The band continued their career by replacing Staley with Cantrell on vocals and are still active to this day. It was difficult for Cantrell to replace his friend, especially after he left because he was gone. But his influence and inspiration lasted on Jerry, and he recently talked about this in his recent interview with Spokesman.
Cantrell stated that he was happy as being the guitarist of the band in the beginning and was reluctant to sing. He never wanted to compete with Staley, and he didn’t, but he inspired him with his confidence. He continued to state how ‘amazed’ he was by his friend, who encouraged him to sing the songs he wrote. While Staley was alive, Cantrell wanted him to sing the songs he wrote because he thought he was better than him.

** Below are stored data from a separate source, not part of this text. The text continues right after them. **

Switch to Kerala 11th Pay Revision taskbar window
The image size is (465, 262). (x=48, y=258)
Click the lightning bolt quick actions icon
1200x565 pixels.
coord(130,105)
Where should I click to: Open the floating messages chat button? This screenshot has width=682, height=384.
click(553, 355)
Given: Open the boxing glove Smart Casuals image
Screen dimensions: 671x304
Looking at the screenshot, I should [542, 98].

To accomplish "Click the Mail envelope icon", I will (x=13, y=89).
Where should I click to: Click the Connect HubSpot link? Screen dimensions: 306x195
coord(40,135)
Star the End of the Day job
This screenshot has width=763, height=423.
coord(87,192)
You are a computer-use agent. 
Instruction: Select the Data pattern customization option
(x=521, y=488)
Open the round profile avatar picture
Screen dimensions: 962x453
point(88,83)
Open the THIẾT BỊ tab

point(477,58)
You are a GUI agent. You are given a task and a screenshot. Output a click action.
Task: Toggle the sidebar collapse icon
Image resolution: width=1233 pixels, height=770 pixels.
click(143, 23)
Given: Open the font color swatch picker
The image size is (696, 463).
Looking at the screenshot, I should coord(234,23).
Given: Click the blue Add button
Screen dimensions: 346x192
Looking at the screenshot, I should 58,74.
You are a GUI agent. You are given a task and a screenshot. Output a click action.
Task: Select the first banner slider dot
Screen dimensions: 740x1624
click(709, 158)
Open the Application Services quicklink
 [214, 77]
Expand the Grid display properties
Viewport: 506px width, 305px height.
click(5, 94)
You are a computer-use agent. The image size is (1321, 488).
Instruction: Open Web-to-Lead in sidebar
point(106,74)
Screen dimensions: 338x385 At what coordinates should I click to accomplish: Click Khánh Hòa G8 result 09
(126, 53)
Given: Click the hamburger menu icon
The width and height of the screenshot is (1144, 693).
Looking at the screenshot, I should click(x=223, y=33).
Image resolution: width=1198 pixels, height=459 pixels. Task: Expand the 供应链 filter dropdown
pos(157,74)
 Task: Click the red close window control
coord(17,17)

Here is what he stated about Staley inspiring him:
“I was happy to play guitar and sing backup in Alice in Chains. When you have a guy like Layne Staley in the band, you don’t want to compete with him. But I give Layne credit for giving me the confidence to sing. I was amazed by him. I was the main writer with the band. Layne said, ‘No offense against these lyrics, but they’re very personal. I think you should sing them.’ I was like, ‘You’re better than me.’ He said, ‘You’ll be fine.’ We gave each other confidence. Layne was a unique powerhouse who had a great deal of empathy.”
Unlike many other bands, the two icons of Alice In Chains had no drama, jealousy, or competition with each other. They both gave each other confidence which lead them to be better and better each day. According to Cantrell, Staley was the ‘powerhouse‘ of the band who was very ’empathetic.’